1. A method for fabricating a merging semiconductor integrated circuit (IC) having a silicon/silicon oxide/silicon nitride/silicon oxide/silicon (SONOS) memory device and a logic/analog device requiring different gate oxide layers, comprising:

providing a substrate having a high voltage region, a memory region and a logic/analog region;

forming a first gate oxide layer on the high voltage region, the memory region and the logic/analog region;

forming a hard mask layer on the first gate oxide layer;

performing an ion implantation to drive a plurality of dopants into the logic/analog region;

patterning the first gate oxide layer to expose the logic/analog region and to define a first channel area and a second channel area respectively on the memory region and the high voltage region, after forming the hard mask layer and performing the ion implantation;

forming a silicon oxide-silicon nitride-silicon oxide (ONO) structure on the first channel area; and

forming a second gate oxide layer on the logic/analog region to define a third channel area.

2. (canceled)

3. The method according to claim 1, wherein the patterning of the first gate oxide layer comprises:

performing a first etching process to remove a portion of the first gate oxide layer disposed on the memory region, prior to the forming of the ONO structure; and

performing a second etching process to remove portions of the first gate oxide layer disposed on the high voltage region and the logic/analog, after the forming of the ONO structure.

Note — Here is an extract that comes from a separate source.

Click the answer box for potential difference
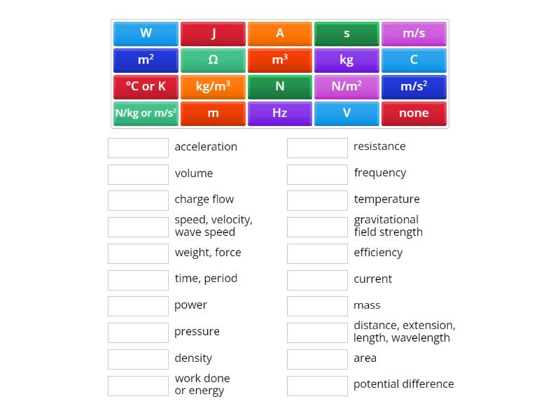 [317, 385]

4. The method according to claim 3, wherein a portion of the ONO structure extends over a portion of the first gate oxide layer remaining on the memory region.

5. The method according to claim 3, wherein the ONO structure comprises a first silicon oxide layer, a silicon nitride layer and a second silicon oxide layer stacked on the memory region in a sequence, and a portion of the second silicon oxide layer is removed by the second etching process.

6. The method according to claim 1, further comprising steps of removing a portion of the hard mask layer disposed on the logic/analog region prior to the ion implantation.

7. The method according to claim 1, wherein the providing of the substrate comprises forming at least one shallow trench isolation in a semiconductor substrate to define the high voltage region, the memory region and the logic/analog.

8. The method according to claim 1, further comprising steps of forming a first gate, a second gate and a third gate respectively on the ONO structure, a portion of the first gate oxide layer disposed on the high voltage region and the second gate oxide layer.

9. The method according to claim 1, wherein the first gate oxide layer has a thickness substantially greater than that of the second gate oxide layer.

10. The method according to claim 1, wherein the first gate oxide layer has a dielectric constant substantially higher than that of the second gate oxide layer.